The UK team's paper, titled "Derivation of a human blastocyst after heterologous nuclear transfer to donated oocytes," is being refereed by the journal Reproductive Biomedicine Online, although an abstract is available on the journal's website.

Hwang's group denied that the latest advances would speed up progress toward reproductive cloning. Speakers at the press conference called for an international ban on reproductive cloning, and said they believed it was far too dangerous to attempt.

Instead, the emphasis was on the benefits that the "extraordinary set of discoveries" reported would hold for medical research and the development of new therapies. Gerald Schatten, a professor at the University of Pittsburgh School of Medicine and an author of the Science paper, told the press conference: "I don't want to mislead you that that these are truly clinical-grade, patient-specific human stem cells - but, boy, they are real close."

The speed of progress by the South Koreans has taken the scientific community's breath away. Last year, Hwang and his colleagues reported that they had taken the nucleus of a woman's cell and transferred it into one of her own oocytes. That experiment took 242 tries before they derived a single cell line and because the donor of the nucleus and the donor of the oocyte were the same person, the scientists weren't able to tell whether the embryo that developed was entirely programmed by the "donated" nucleus.

Their latest publication demonstrated a major increase in efficiency. They now take a cell derived from a skin biopsy, and transfer the nucleus into a donated oocyte. Refinements in the technique mean that they now have to do it about only 12 times to be sure of getting a cell line. They also use a layer of the remaining cells from the skin biopsy to grow the stem cells - meaning that the only animal products remaining in the cell line are some enzymes and calf serum.

Perhaps most importantly, Hwang's team also has been able to prove that the embryonic cell lines they derived are genetically identical to the donor who supplied the nucleus. Their paper in Science described how they produced cell lines using nuclei from male and female patients, aged 2 to 56, who had spinal cord injuries, juvenile diabetes and inherited immune deficiencies.

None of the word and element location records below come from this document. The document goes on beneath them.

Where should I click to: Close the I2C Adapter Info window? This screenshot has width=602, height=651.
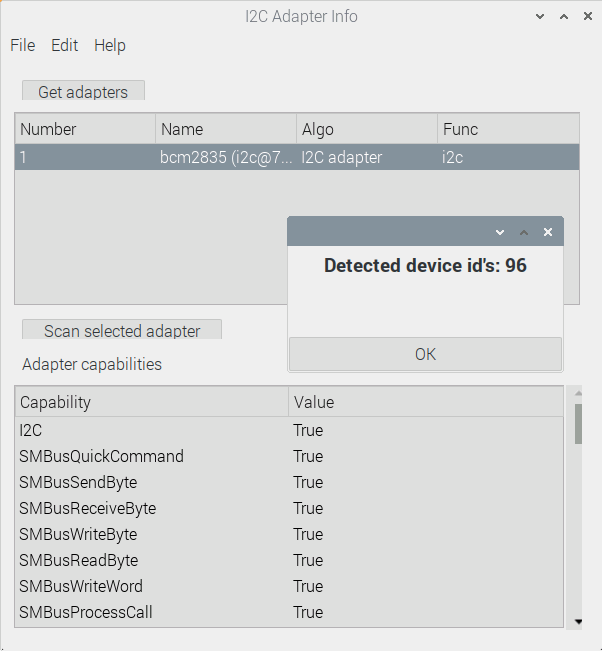[x=586, y=17]
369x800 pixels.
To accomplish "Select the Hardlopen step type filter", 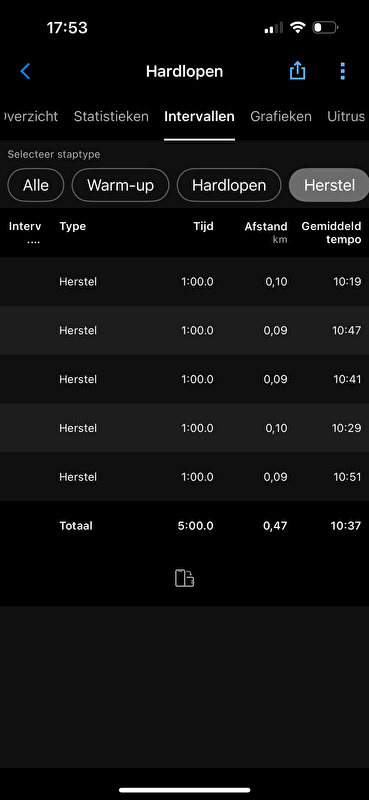I will 229,185.
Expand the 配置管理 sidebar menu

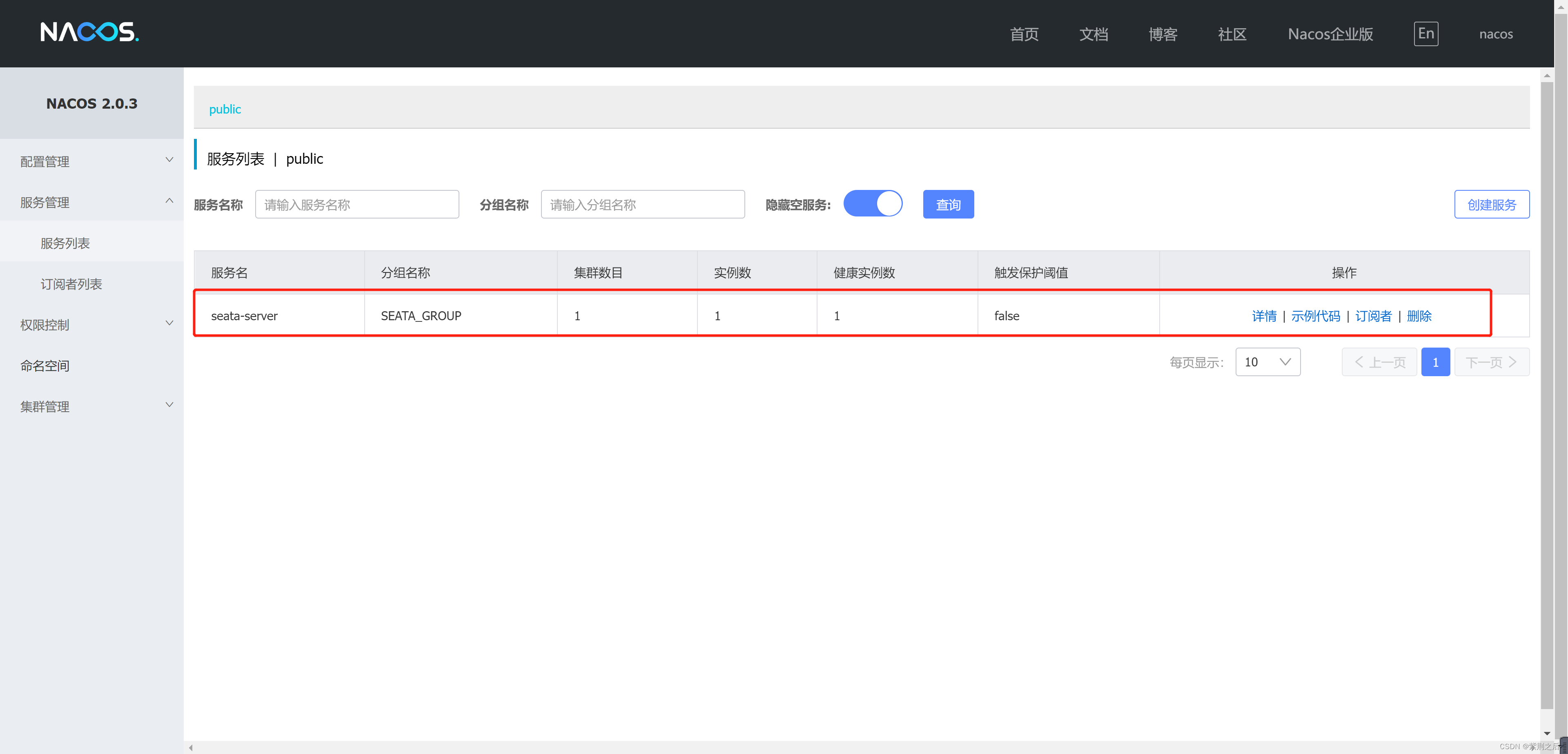point(91,161)

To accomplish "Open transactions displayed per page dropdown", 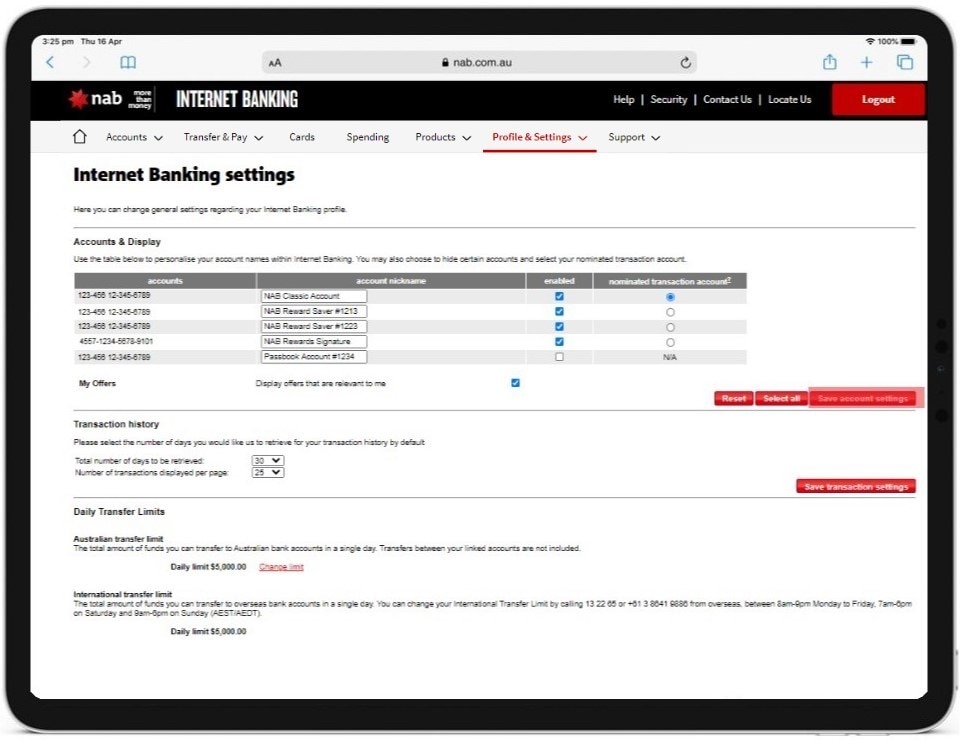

The importance to medical research right now, Schatten said, is the ability to generate embryonic cell lines from patients with different diseases.

"This affords tremendously important research in understanding the root causes of devastating diseases," he said. "Imagine being able to take skin cells from a dozen children with autism and grow their stem cells, and differentiate them into neurons; then contrast them with a dozen other cell lines generated from their identical twin brothers or sisters who do not have autism - or schizophrenia, or asthma, or chronic obstructive pulmonary disease, or obesity, or juvenile diabetes."

Julian Savulescu, director of Oxford University's Uehiro Centre for Practical Ethics, said it was a "huge ethical step forward" that much medical research would in future be done on cells and not on people. He called for an international collaborative research effort on a scale to match that of the Human Genome Project.